João A. Moreira, em 17.06.13

É Domingo. Chove por Timbó. Uma chuva suave e refrescante que me recorda a chuva beirã. Daquela que faz falta, como dizem os homens da lavoura, e que se entranha na terra dando vida nova às árvores e às flores. Terias gostado desta chuva, embora te fizesse falta o cheiro a terra molhada acabada de lavrar e o ligeiro arrefecimento do ar que impele ao primeiro agasalho do Outono.

É Domingo. Chove por Timbó. Passo a tarde a deambular contigo por ruas desertas de gente, com a chuva a refrescar-me a face, como tantas vezes fizemos pelas ruas de Coimbra e de Lisboa. O mesmo passo lento, pausado, marcado pelo ritmo da conversa e por longos silêncios partilhados.

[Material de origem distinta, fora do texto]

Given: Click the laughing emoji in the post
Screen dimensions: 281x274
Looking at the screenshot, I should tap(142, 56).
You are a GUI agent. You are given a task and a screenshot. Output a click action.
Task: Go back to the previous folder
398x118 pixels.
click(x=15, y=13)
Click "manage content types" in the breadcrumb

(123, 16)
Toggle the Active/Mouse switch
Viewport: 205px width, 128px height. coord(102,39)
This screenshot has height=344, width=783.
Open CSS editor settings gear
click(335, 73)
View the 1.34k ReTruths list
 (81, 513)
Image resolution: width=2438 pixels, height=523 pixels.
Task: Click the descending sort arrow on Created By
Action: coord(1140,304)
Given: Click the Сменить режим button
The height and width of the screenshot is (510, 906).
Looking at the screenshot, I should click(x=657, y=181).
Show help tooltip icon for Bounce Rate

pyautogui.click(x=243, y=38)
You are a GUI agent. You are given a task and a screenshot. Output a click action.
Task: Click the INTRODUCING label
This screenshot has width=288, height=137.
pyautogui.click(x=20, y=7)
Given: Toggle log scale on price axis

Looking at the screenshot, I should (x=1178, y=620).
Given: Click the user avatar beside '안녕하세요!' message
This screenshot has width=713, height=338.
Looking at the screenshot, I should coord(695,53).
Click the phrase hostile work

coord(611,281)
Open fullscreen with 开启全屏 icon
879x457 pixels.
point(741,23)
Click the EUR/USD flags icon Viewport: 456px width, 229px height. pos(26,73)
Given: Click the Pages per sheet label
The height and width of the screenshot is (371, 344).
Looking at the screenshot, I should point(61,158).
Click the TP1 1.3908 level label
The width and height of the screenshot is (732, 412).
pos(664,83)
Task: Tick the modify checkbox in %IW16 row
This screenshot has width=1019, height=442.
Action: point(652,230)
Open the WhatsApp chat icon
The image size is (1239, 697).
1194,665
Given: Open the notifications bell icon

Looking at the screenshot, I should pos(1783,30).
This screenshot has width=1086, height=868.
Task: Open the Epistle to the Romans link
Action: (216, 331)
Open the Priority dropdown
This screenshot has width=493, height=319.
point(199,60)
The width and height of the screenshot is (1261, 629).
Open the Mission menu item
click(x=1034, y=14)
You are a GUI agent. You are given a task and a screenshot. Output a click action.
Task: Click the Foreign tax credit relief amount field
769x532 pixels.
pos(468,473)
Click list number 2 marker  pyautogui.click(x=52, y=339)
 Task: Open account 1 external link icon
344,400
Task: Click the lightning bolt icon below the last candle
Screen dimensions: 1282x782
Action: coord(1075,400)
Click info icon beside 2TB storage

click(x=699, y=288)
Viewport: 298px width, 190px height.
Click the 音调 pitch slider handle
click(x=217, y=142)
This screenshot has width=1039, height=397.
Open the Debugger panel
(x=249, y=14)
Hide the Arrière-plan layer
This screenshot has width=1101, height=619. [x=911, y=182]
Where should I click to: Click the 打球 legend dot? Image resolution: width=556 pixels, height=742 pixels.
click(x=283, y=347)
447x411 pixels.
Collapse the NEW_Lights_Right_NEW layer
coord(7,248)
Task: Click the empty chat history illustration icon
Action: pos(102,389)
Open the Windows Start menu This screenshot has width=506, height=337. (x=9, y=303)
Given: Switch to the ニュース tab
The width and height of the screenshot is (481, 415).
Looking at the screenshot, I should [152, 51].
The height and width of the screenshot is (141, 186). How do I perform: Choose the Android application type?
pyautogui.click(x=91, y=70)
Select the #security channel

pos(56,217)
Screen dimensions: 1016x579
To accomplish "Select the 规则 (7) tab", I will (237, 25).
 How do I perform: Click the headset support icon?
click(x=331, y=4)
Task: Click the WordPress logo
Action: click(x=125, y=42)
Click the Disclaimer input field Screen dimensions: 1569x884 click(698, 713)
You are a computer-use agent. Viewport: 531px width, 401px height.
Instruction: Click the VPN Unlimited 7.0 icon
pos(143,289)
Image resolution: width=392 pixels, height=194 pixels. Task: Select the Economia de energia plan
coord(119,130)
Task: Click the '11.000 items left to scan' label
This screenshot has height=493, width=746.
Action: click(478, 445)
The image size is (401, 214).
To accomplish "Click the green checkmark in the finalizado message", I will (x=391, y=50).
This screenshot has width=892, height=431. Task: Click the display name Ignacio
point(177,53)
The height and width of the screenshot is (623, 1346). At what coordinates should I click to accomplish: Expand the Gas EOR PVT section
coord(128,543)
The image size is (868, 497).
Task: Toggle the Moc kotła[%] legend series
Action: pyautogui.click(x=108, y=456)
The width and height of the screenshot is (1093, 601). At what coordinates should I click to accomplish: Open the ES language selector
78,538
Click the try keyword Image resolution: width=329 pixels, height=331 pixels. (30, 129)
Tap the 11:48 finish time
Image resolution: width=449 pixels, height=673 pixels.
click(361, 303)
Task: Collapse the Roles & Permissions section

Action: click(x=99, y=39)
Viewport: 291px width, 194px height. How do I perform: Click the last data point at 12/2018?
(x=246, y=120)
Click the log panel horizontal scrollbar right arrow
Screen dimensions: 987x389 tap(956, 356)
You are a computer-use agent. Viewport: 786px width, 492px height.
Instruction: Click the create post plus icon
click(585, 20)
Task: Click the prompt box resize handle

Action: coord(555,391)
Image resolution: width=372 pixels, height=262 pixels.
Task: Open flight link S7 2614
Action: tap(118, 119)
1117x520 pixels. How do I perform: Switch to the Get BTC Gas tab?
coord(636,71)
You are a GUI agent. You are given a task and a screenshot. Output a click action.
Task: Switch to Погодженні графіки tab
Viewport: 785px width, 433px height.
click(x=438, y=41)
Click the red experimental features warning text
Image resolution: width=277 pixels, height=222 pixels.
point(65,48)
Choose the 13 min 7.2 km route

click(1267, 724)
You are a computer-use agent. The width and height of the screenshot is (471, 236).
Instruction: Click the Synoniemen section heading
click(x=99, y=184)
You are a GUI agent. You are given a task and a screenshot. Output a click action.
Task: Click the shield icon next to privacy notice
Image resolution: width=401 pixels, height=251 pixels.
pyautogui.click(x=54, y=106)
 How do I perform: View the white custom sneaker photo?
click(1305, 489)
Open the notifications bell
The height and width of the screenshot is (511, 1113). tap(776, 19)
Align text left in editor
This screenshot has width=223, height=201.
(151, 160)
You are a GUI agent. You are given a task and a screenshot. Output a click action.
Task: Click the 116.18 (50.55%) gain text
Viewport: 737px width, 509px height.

Passou um ano sem passar um dia em que não estivesses por aqui, algures, a fazer-me companhia. Num livro de Agustina, num filme do Ford, num solo de Coltrane, numa carta reencontrada, numa oração recordada, num passeio solitário, numa tarde de bar, com livros espalhados sobre a mesa e pequeninos cartões de anotação preenchidos com uma letra miúda, redonda, inconfundível.

Passou um ano sem passar um dia em que não tivesse contigo longas e reconfortantes conversas noturnas. Por isso, sempre que sinto aproximar-se a egoística dor da saudade procuro-te, como sei que gostarias e, confesso, não me tem sido difícil encontrar-te, Luís Abel.